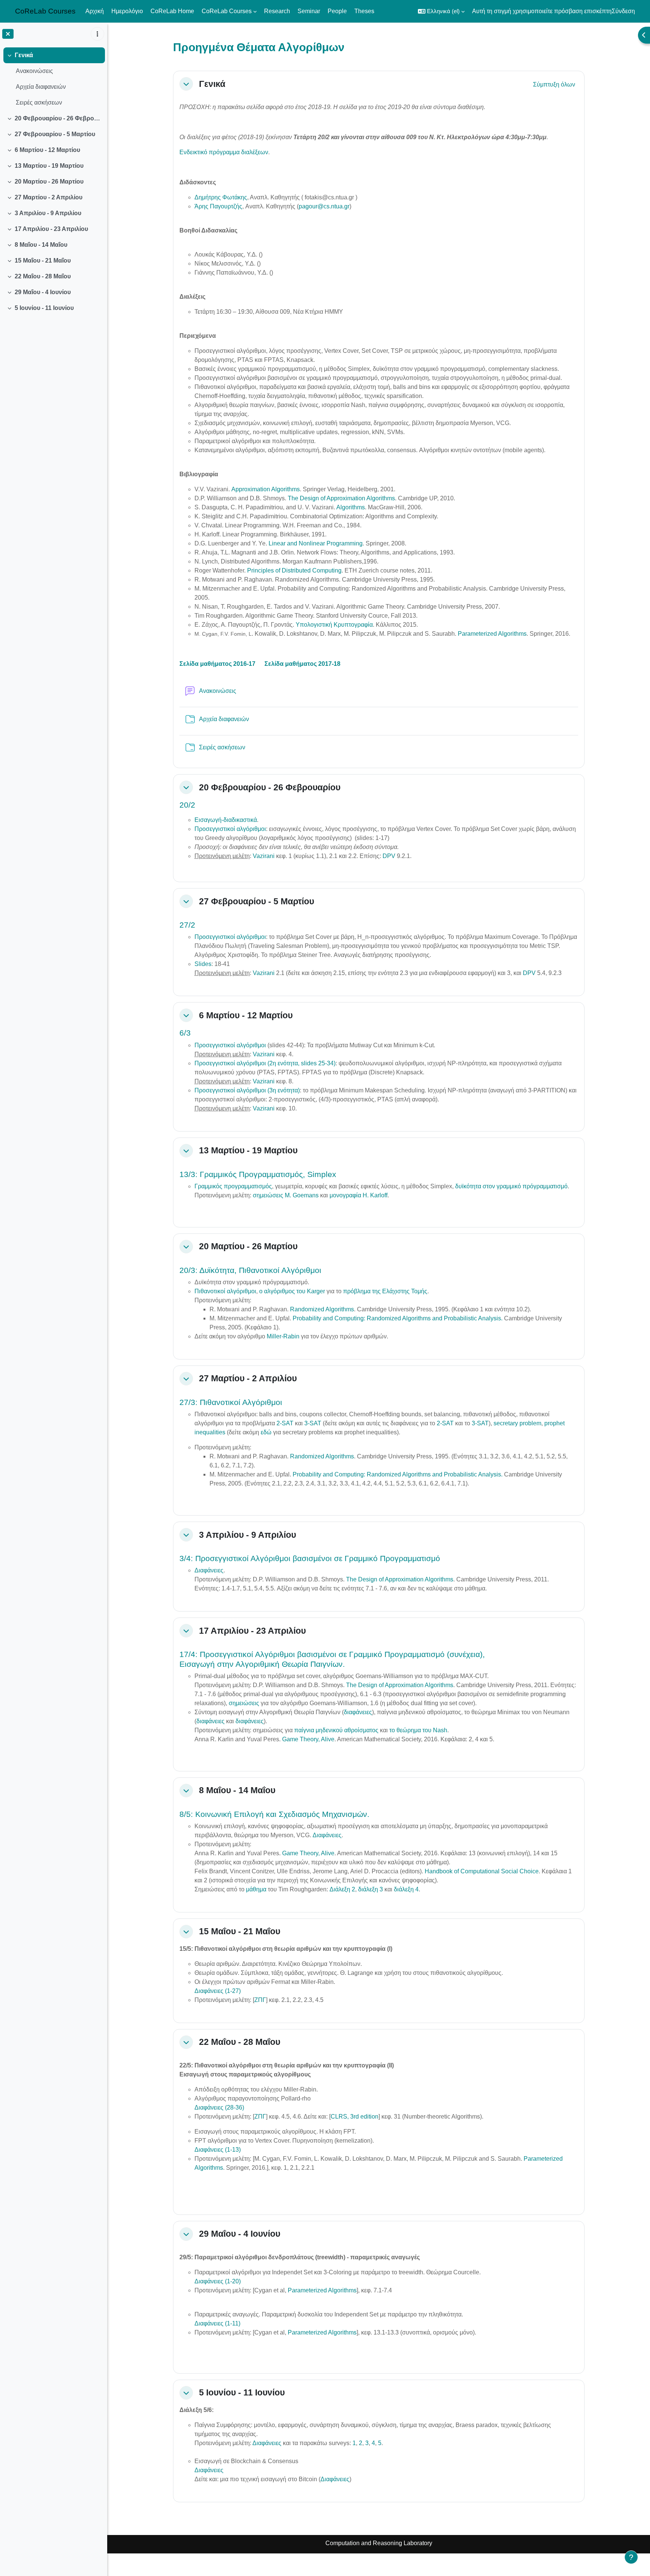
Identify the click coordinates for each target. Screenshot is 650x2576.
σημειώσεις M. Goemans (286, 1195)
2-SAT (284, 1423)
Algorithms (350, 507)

...

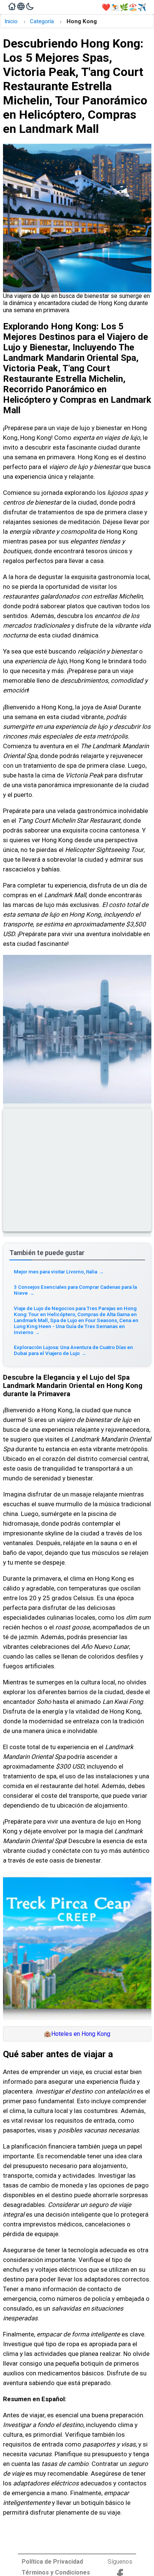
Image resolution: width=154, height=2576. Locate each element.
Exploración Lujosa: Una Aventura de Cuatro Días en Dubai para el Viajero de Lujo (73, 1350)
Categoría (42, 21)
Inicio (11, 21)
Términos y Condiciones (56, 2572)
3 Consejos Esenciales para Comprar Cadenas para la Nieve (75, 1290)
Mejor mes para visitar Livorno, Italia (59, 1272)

### Task instructions
For this exercise, gather every line of the data that contains the word "each".

### Result for this task
Identify the click coordinates for each target. Screenshot is 650x2576.
Image resolution: width=154, height=2576. Locate each element.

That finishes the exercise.